I turned forty and went to Africa. It was time. My twenties were spent in New York, establishing a writing career. My thirties were spent practicing law. When I turned forty, however, the long banked aspirations of a little girl began to take precedence. And so the winds blew me in the direction of Africa. I arrived in Tanzania on February 25, 2012. I walked into my room in the Arusha Coffee Lodge to find a gigantic bed, romantically draped in gauzy netting, a barrier to mosquitoes. Old pipes delivering nonpotable water. Outside, the southern cross hanging overhead.

 

I have been lucky in life. I have been able to stare at the ceiling of the Sistine Chapel, trying to take in the whole of Michelangelo’s work. I have seen the sun rise over Kata Tjuta rock formation in the Australian Outback. I have lived a high pressured life with its demands, responsibilities and disappointments, but have these images to look back on as a touchstone of what beauty can be in the quiet of existence, when one has taken oneself out of the expected ambition of living and just looked around. And now, fortunately, I have also seen Africa. I had signed up for a ten-day photography trip in the Ngorongoro Conservation Area and the Serengeti National Park with a photographer out of Houston, Andy Biggs, whose photography I coveted and whose approach I appreciated—take in Africa…slowly. Sit. Allow it to reveal itself to you. Wake up early enough to watch the light shift and then wait for the magic.
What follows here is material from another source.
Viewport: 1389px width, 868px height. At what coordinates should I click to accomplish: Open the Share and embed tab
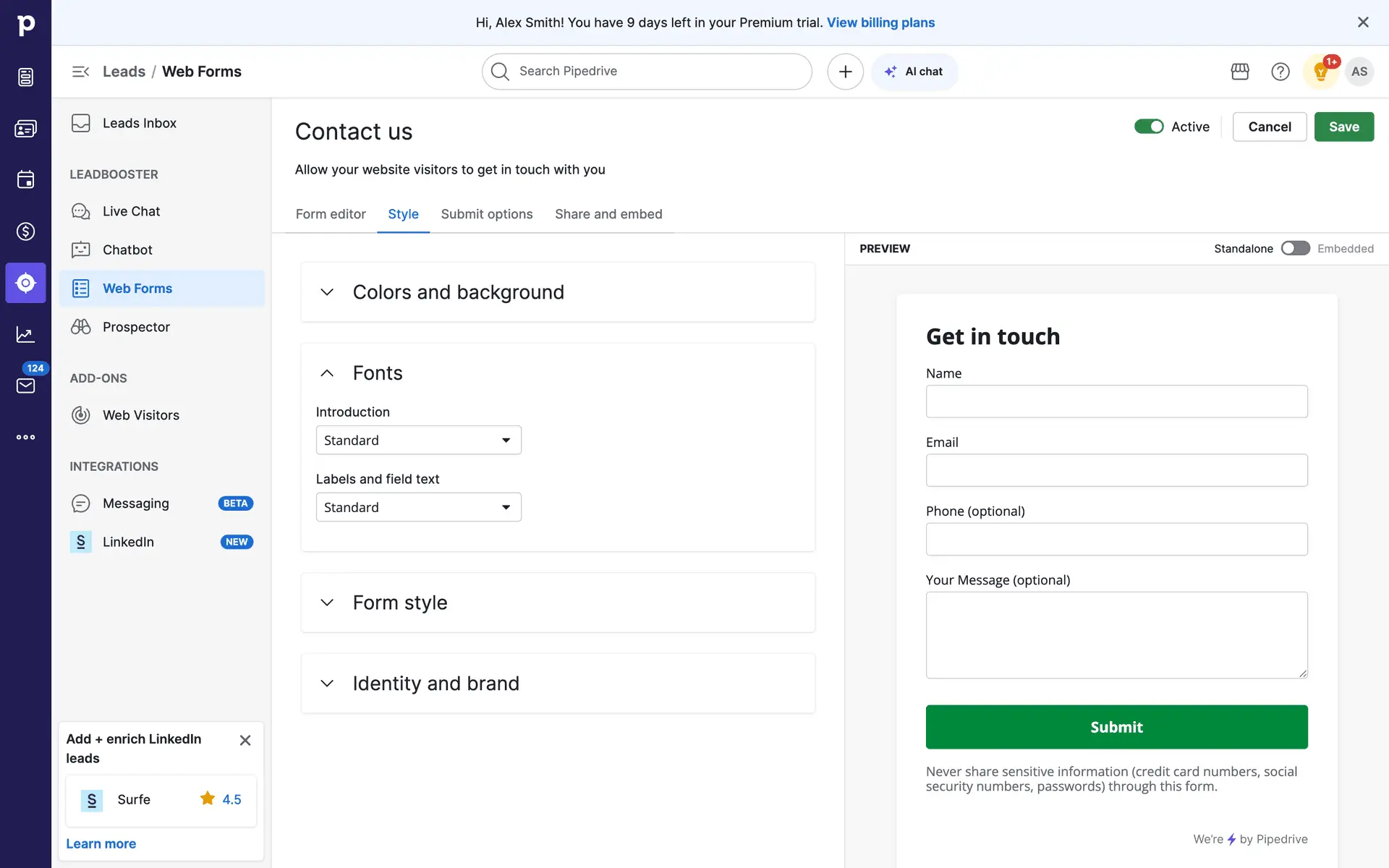click(608, 214)
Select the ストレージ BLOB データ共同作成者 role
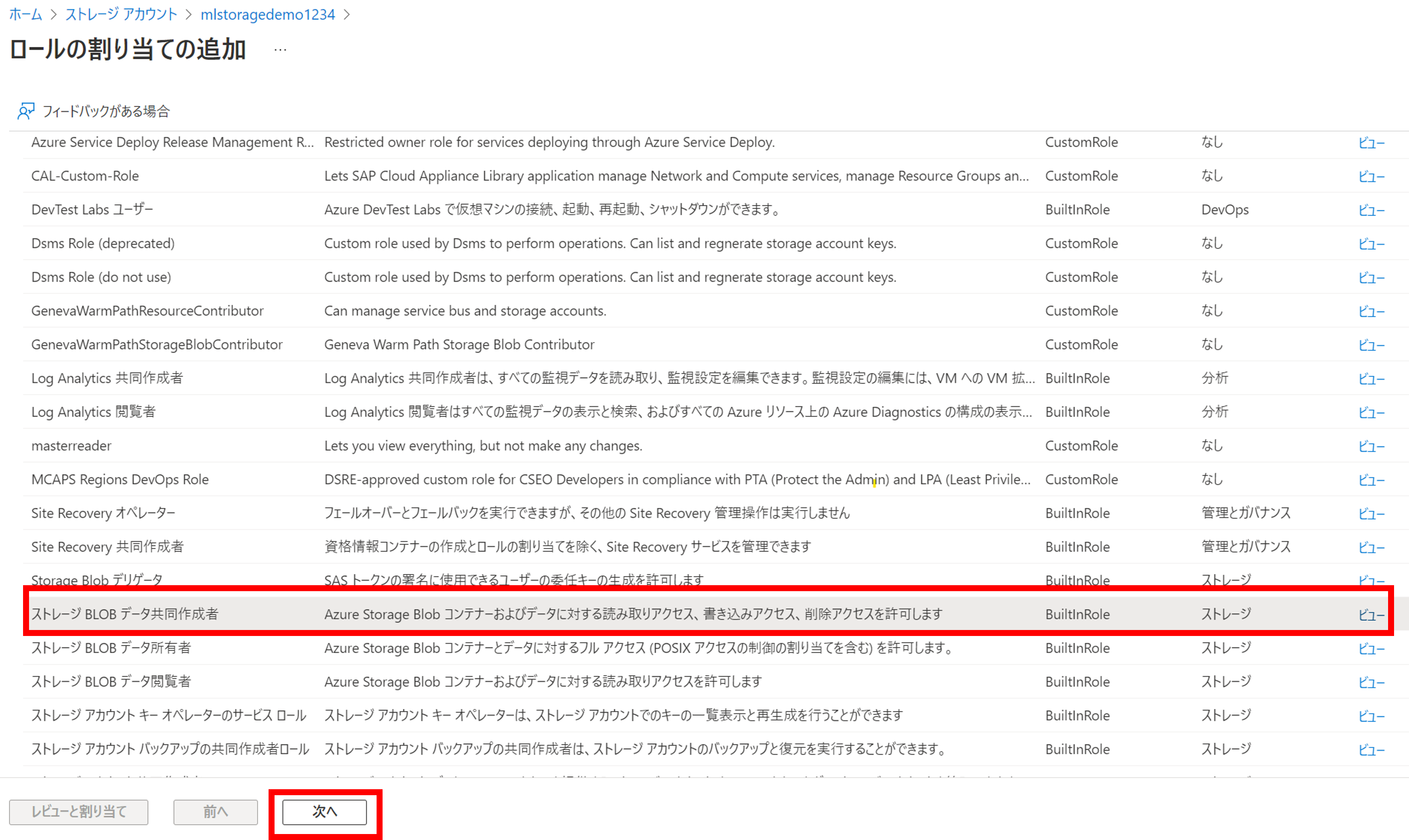 [x=125, y=614]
And no place is more magical than the Ngorongoro Crater, a volcanic candera located in the heart of the Ngorongoro Conservation Area. It is the fact that this area is a crater that allows for such dynamic photography. Images taken here have layers—striations of color, beginning with patches of dark green and yellow running through the grasses, then moving up to the hazy rock formations of the Crater itself, until your eyes rest on smoky or cumulous clouds that drift up into a deep blue African sky. It is against this background that images of zebra, lions, elephants, wildebeest, and antelope are captured, resulting in dramatic effects. The stark black and white stripes of a herd of zebra set against the graduating green hills of the Crater’s rim. Each image cannot help but tell a story.

 

Not surprisingly, my best photographs came after long periods of time watching an animal, and fortunately, I was on a tour that allowed me the luxury of this time. One moment, we were watching a skinny lioness fight back six hungry hyenas from stealing a zebra kill from her cubs. The next moment we were witnessing the birth of a wildebeest, watching the small animal take her first wobbly steps, and then, not ten minutes after birth, after recognizing solid ground, canter off with her mother to join the protection of the rest of the herd. Over two days, we spent almost six hours watching a mother cheetah and her four cubs play—sometimes in the open sunshine, other times in a heavy rainstorm. Just watching and waiting to see what would happen next. I can say that sometimes I was uncomfortable with the unscripted nature of the trip, and often the most foreign territories I encountered in the Serengeti were my own thoughts. An introduction to Me, in an unprocessed environment, without electronic stimuli to harness the wandering mind. Without the staccato interruptions of tweets, emails and text messages to attend to. The struggle to decompress and just be. To be a witness to…whatever happens that day.

 

It is late April now, and I am back on the grid. The ebb and flow of life has brought me back home–to my struggles and responsibilities and to continue to face the daily obstacles to my aspirations. But I can say that I am happier now. I have been buoyed. For a short period of time this spring, I looked at the world through a wider lens and became reacquainted with the fact that in the periphery of my narrow focus there is still beauty. There are four cheetah cubs playing in the grasslands of Africa. There are leopards staring down from Acacia trees. There is texture beyond the computer screen. There are still beautiful places in which to momentarily escape.